All the code for training the clip2img model is available here
The latest clip2img checkpoint, trained for 500K batches of 128 images with resolution 512x512 (on LAION-A, curated by DeepFloydAI) is available to download here (fp16) or here (fp32)
The vqGAN checkpoint is available here
Other checkpoints:
288K batches of 128 images with resolution 512x512 (on LAION-A, curated by DeepFloydAI) is available to download here
If you want to resume the training, the raw checkpoints (including optimizer, ema/base models, etc) are available here
The model's architecture used here is same as the V5 model, but it doesn't use any attention layer, so it's fully convolutional instead.
The latest prior checkpoint, trained for 1500K batches of 512 images with resolution 512x512 (on LAION-A, curated by DeepFloydAI) is available to download here (fp16) or here (fp32)
Other checkpoints:
Trained for 512K batches of 512 images with resolution 512x512 (on LAION-A, curated by DeepFloydAI) is available to download here
Trained for 352K batches of 512 images with resolution 512x512 (on LAION-A, curated by DeepFloydAI is available to download here
If you want to resume the training, the raw checkpoints (including optimizer, ema/base models, etc) are available here
This prior uses a very naive and simple architecture, since it's just a sequence of 48 residual linear blocks.
At the beginning of each block, the CLIP text embedding is concatenated in order to condition the model.
The training of this prior is effectively identical to the training of the clip2img model, meaning that we learn to predict the added gaussian noise, with the difference that instead of using the vqGAN to encode the image, we use OpenCLIP to generate the image embedding, add noise to it and learn to denoise it conditioning on the text embedding.

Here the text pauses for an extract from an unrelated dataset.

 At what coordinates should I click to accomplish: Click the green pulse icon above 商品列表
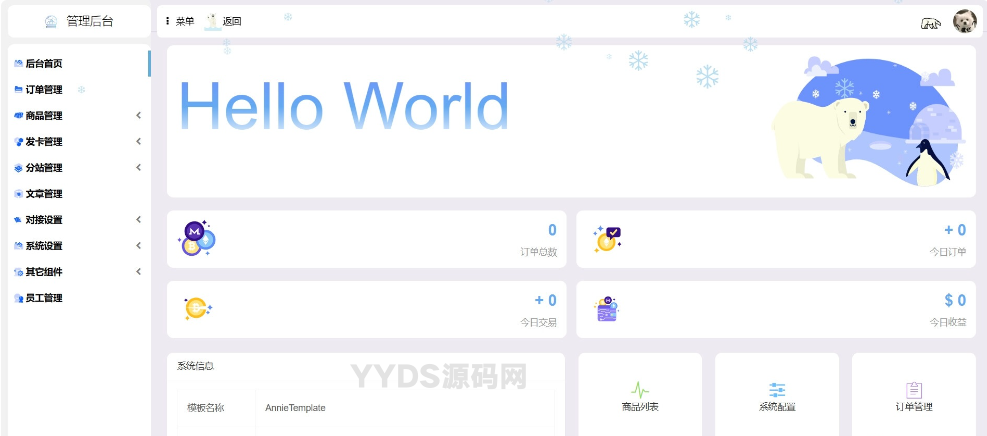(x=640, y=389)
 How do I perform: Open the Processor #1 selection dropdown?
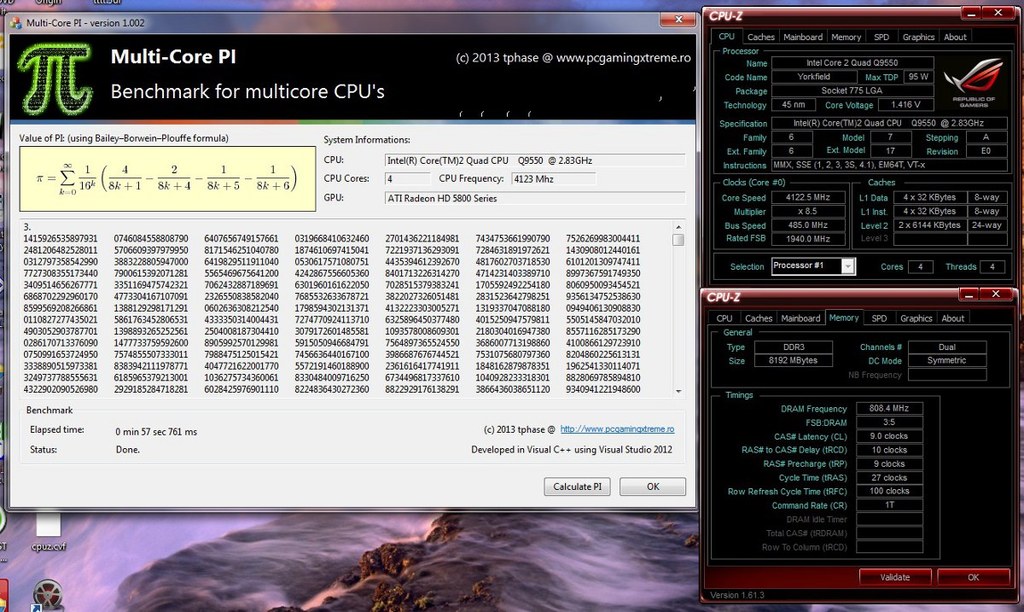(848, 266)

All the code for training the prior model is available here
We will try to keep adding more references as we improve the models, for example for image variations (which is pretty straightforward with our generator), DDIM inversion for style transfer, and model finetunings like super resolution, or any other thing that we can come up with.
As of today, we provide a simple notebook for tex2img showing how to sample from the prior and the generator.
The model code and weights are released under the MIT license.